╭─ Excerpt to read
March 19 2013 - S. Korea, U.S. carry out naval drills with nuclear attack submarine
South Korean and U.S. forces have been carrying out naval drills in seas around the peninsula with a nuclear attack submarine as part of their annual exercise, military sources said Wednesday, in a show of power against North Korea's threat of nuclear attack.

The two-month field training, called Foal Eagle, has been in full swing to test the combat readiness of the allies, amid high tension on the Korean Peninsula in light of a torrent of bellicose rhetoric by North Korea. It kicked off on March 1 and runs through April 30.

March 17 2013 - Troops remember sacrifices of Cheonan sailors
Halfway through the around-the-clock Key Resolve drills Friday, 8th U.S. Army Commander Lt. Gen. John D. Johnson remained full of energy as he underscored that the allied forces were ready to cope with North Korean threats.
...
Despite their hectic schedule, the troops gathered early in the day to pay respects to the 46 deceased crewmembers of South Korean corvette Cheonan, which was sunk by North Korea’s torpedo attack on March 26, 2010.
March 12 2013 - First day of SK-US military exercises passes without provocation
Around 10,000 ROK troops and 3,000 US soldiers, including 2,500 reinforcements from US Pacific command in Hawaii, are taking part in the military exercise, which will continue through Mar. 21. Another 10,000 US soldiers will be deployed by the end of this month for the Foal Eagle exercises. Also flown in to participate in the exercises were B-52 bombers and F-22 stealth fighters, which boast the world’s highest levels of performance. These two kinds of aircraft can maneuver throughout Korean airspace without landing. In addition, the 9750t Aegis destroyers USS Lassen and USS Fitzgerald arrived in South Korea.
March 8 2013 - Air Assault Course increase 2ID capabilities
For the first time in 15 years, 2nd Infantry Division and Eighth U.S. Army soldiers tackled the rigorous Air Assault Course at Camp Hovey, South Korea.

The course, held Feb. 25 to March 3, 2013, at Camp Hovey, began with 312 soldiers ready to compete for the course’s 250 slots. The course qualifies soldiers to conduct air assault and helicopter sling-load operations and proper rappelling and fast-rope techniques.

March 8 2013 - “Frozen Chosen” Marines
Marines from I Company, 3rd Battalion, 6th Marine Regiment, slog through wind and snow during a joint training exercise with Japanese troops at the Hokkaido-Dai Maneuver Area in northern Japan last week.
...
The Hokkaido training area is located across the Sea of Japan from the Korean Peninsula, where Marines fought an epic winter battle at the Chosin Reservoir in opening year of the Korean War.
March 6 2013 - S. Korea says it will strike against North’s top leadership if provoked
[T]he rhetoric sets up an especially tense period on the Korean Peninsula, with the U.S. and South Korean militaries planning joint training drills that the North considers a “dangerous nuclear war” maneuver, and with the U.N. Security Council deliberating new sanctions to limit Pyongyang’s weapons program.

Posted by b on March 29, 2013 at 4:11 UTC | Permalink

Comments

After sending B-2 stealth Korea from Missouri to drop dummy bombs on Korea, ten hours each way, an action banned by the 1953 Armistice Agreement, Chuck Hagel said that North Korea actions have"ratcheted up the danger. North Koreans have to understand that what they're doing is very dangerous."
╰─
- _What to work on_
a – In the Korea drills roundup, rewrite the passage that begins at "March 8 2013 - Air" and ends after "Japan last week.", changing every "Camp Hovey" to "the training site".
b – According to the Korea drills roundup, how many soldiers started the Air Assault Course?
The listing after this point comes from a different source.
╭─ Data provided
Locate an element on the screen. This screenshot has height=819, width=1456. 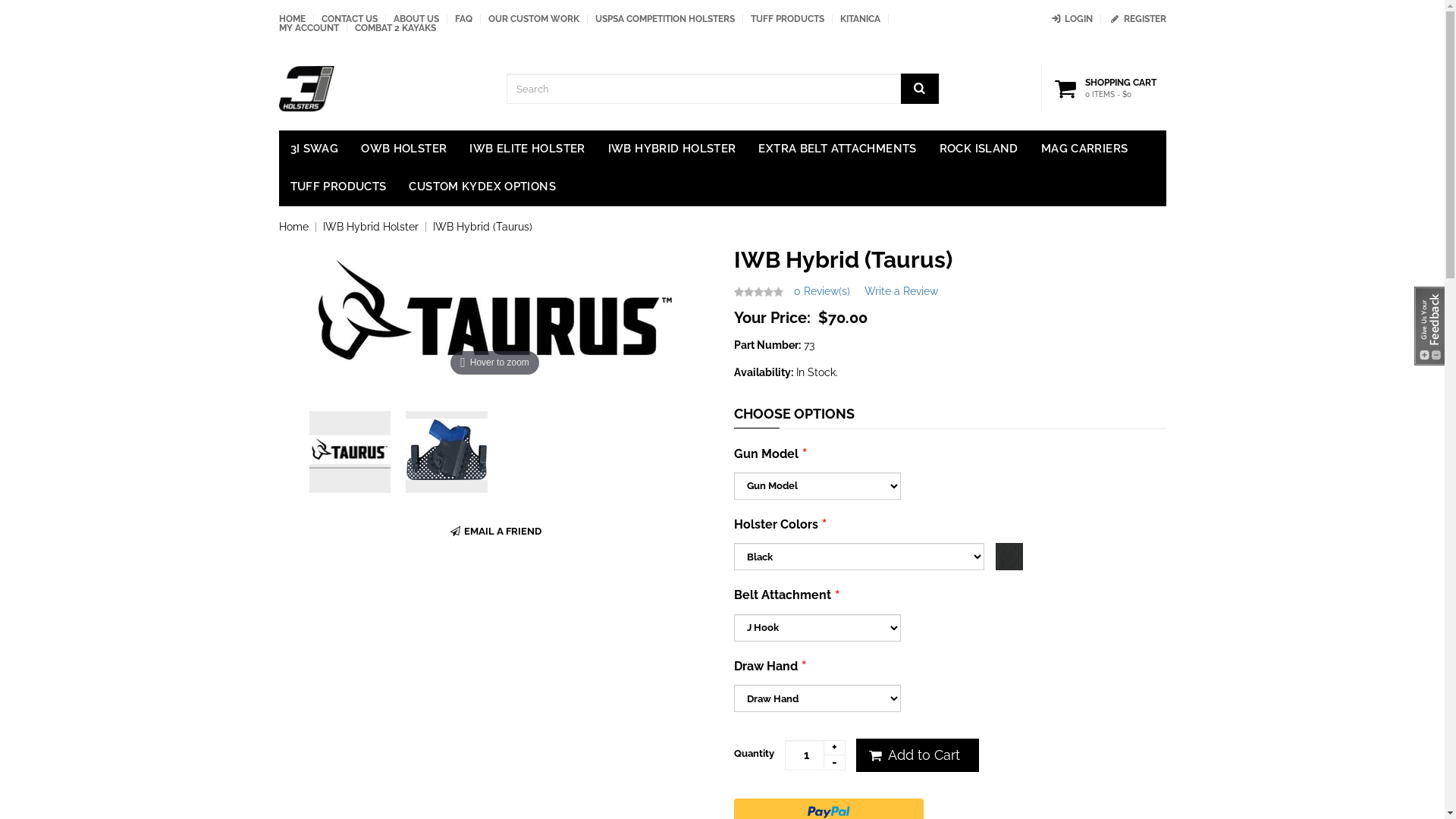
'LOGIN' is located at coordinates (1048, 18).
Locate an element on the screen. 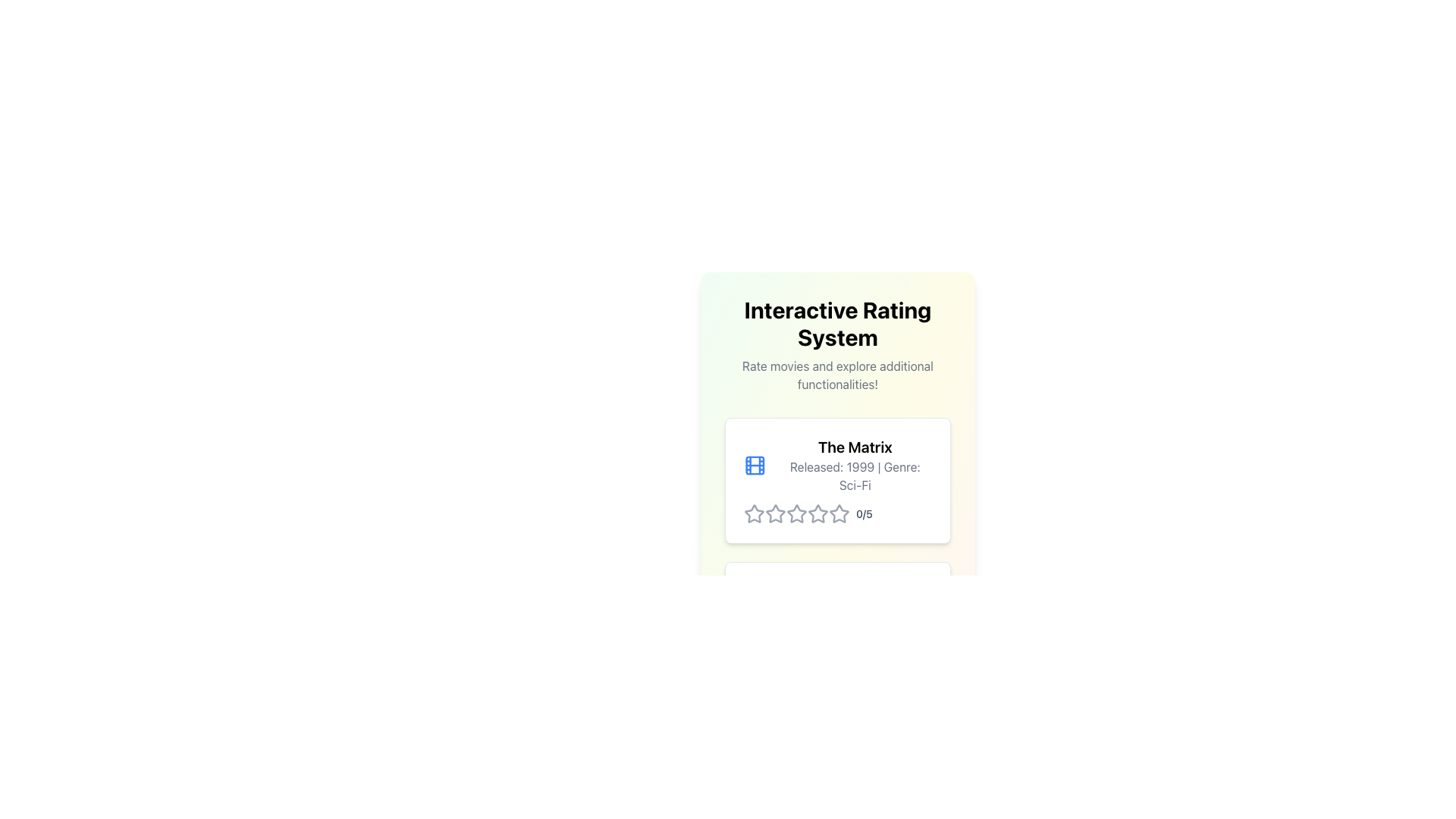 The width and height of the screenshot is (1456, 819). the small rectangle with rounded corners that is part of the film frame icon, located to the left of the text 'The Matrix' is located at coordinates (755, 464).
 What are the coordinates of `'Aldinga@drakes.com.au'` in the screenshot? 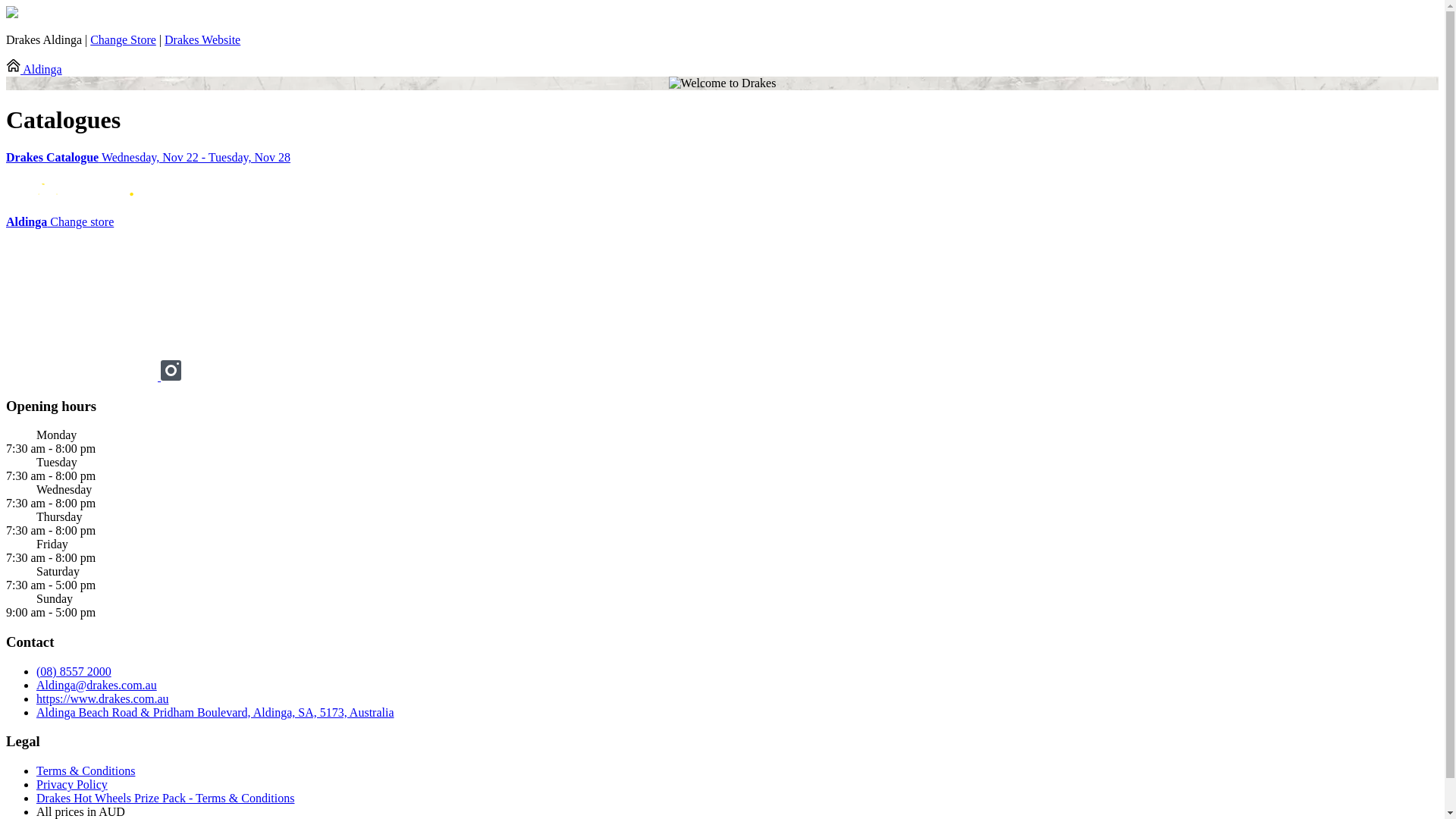 It's located at (96, 685).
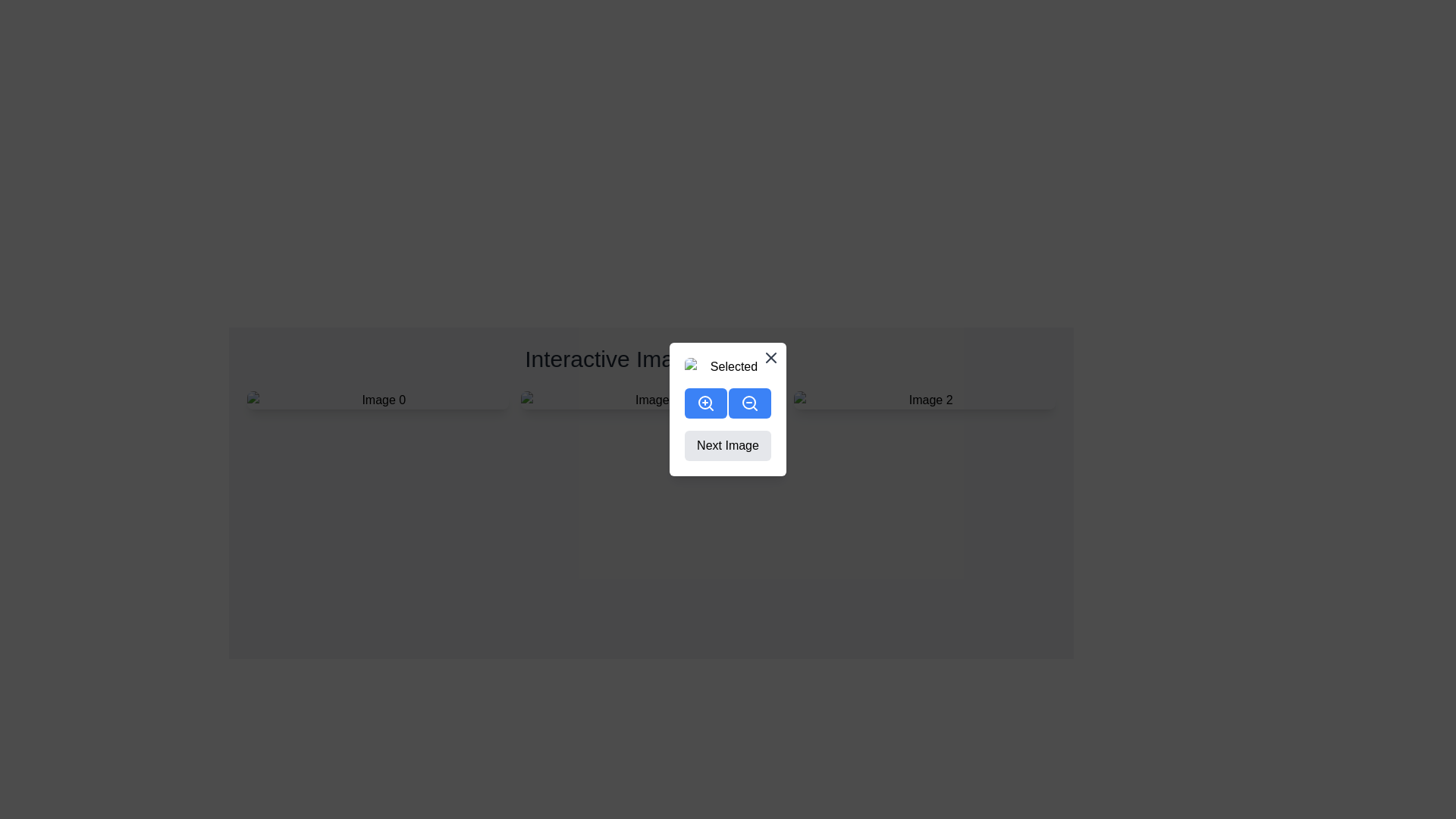 The height and width of the screenshot is (819, 1456). Describe the element at coordinates (704, 402) in the screenshot. I see `the circular SVG element representing the magnifying glass lens within the zoom-in icon in the popup dialog box` at that location.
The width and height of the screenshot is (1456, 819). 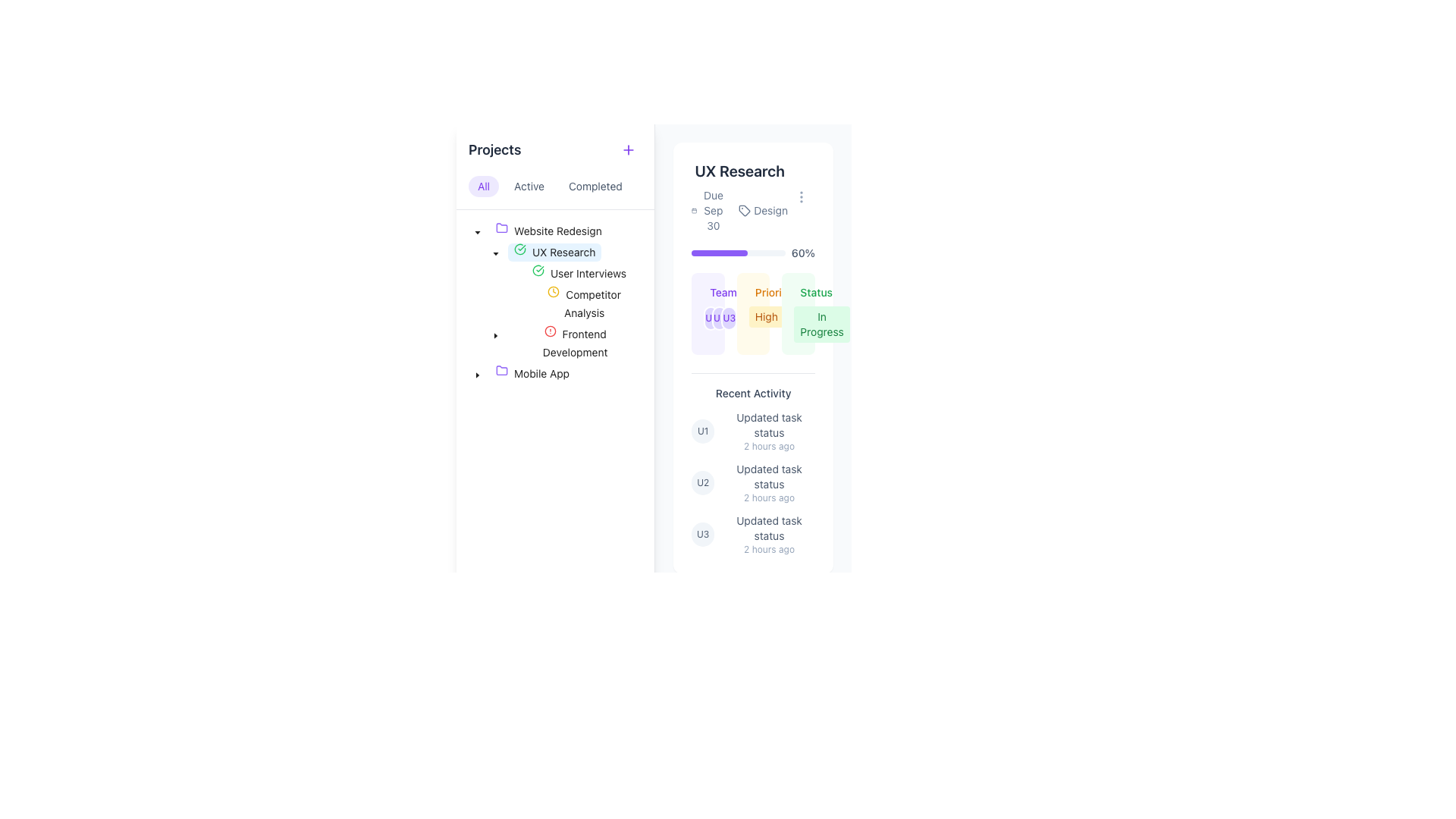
╰─
- _Answers to each task_
a –
March 8 2013 - Air Assault Course increase 2ID capabilities
For the first time in 15 years, 2nd Infantry Division and Eighth U.S. Army soldiers tackled the rigorous Air Assault Course at the training site, South Korea.

The course, held Feb. 25 to March 3, 2013, at the training site, began with 312 soldiers ready to compete for the course’s 250 slots. The course qualifies soldiers to conduct air assault and helicopter sling-load operations and proper rappelling and fast-rope techniques.

March 8 2013 - “Frozen Chosen” Marines
Marines from I Company, 3rd Battalion, 6th Marine Regiment, slog through wind and snow during a joint training exercise with Japanese troops at the Hokkaido-Dai Maneuver Area in northern Japan last week.

b – 312 soldiers.